Patient, 21 years old
How can this problem be solved? And can we use digital services and technology in a meaningful way to support this case? Our world is being digitally transformed. Step by step we are making processes more efficient and changing our daily lives to the better with help from digital systems, services and applications. Even though it might happen less rapidly within healthcare than within other areas, citizens or patients are pushing the development forward due to their digital competence, awareness and the increasing habit of using digital services when interacting with both public and private actors. The 4D-project team took this into consideration and gave the task to us at Ocean to find out why the patient journey is so long, and if it was possible to shorten it with help from a digital screening of some sort.
”We found out that the first thing people do is to google their symptoms. That meant we needed to create a service that is present online, where the journey begins.”
We got the problem description by specialist doctors. But we expanded the perspective by talking to primary care, physiotherapists, health counselors, patients and relatives. Because if not all target groups are involved in innovation projects, we can not ensure that we meet all necessary needs, and then the service can miss its’ objectives and goals. Basically it's about devoting time to problem definition by truly understanding all stakeholders' needs. The team at 4D had a hypothesis about the fact that the time from first symptoms to diagnosis could be shortened by capturing the patients as early as possible in the healthcare journey and give them guidance and support through a digital platform. We interviewed and observed patients, primary care physicians, physical therapists, specialists and so on to understand more about this journey.
The contextual interviews gave us many valuable insights, such as:
The journey often begins online, people google their symptoms. Healthcare needs to be present with validated and trustworthy information.
GP is not interested in patient's research. There is mistrust towards information from the Internet. Both patients and GPs need validated sources.
The patient's story gives the GP too little information. The GP does not automatically ask for more information. They need a decision support.
GPs often have difficulty in examining joints. The patient's story and input will thus be even more important.
Specialists send referrals back to GPs when they are incorrectly filled out or incomplete. This can be perceived as discouraging to the GPs, and it can cause friction between the different parties.
All types of interactions, emotions, thoughts and needs were visualized in a Patient Journey Map.
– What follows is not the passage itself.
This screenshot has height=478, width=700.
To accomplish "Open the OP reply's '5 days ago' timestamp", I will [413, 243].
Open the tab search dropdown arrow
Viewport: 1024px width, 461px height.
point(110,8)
Focus was on illustrating points of light (occasions where the patient is satisfied with the care and reception), problems (when the patient is dissatisfied) and weaknesses (situations where patient needs are not met). This gave insights into what different delays in the journey depend on. We came to the conclusion that we should create a screening, in a responsive format, designed together with medical specialists, primary care physicians and patients.
Questions should be based on scientific research and specialists’ knowledge but asked in such a way so that patients understand them.
The result of the screening should be educational. The patients should be able to learn from their symptoms.
The composition of the result should be meaningful to primary GPs. It should help them diagnose and write a correct referrals.
Prototypes of the online screening and the resulting decision support was developed. The person who experience joint pain responds to ten to twelve questions about their symptoms and gets a description of what his or her answers means, an overall statement and a decision support. In a number of iterations and versions of the service we tested the content, the interaction and the experience of bringing a decision support to a GP. The test results were so good that the Stockholm County Council decided to give the go-ahead for a sharp service and launch it nationally. With this new service the whole team hope to close some of the knowledge gaps and change the asymmetries in healthcare.
Every day 400–600 people take the online screening test in Sweden
In user studies, the doctors and patients mention they believe the first visit/meeting at the primary care is efficient and focused with the new decision support.
Patients say they feel empowered and enlightened in the situation with healthcare with the new decision support.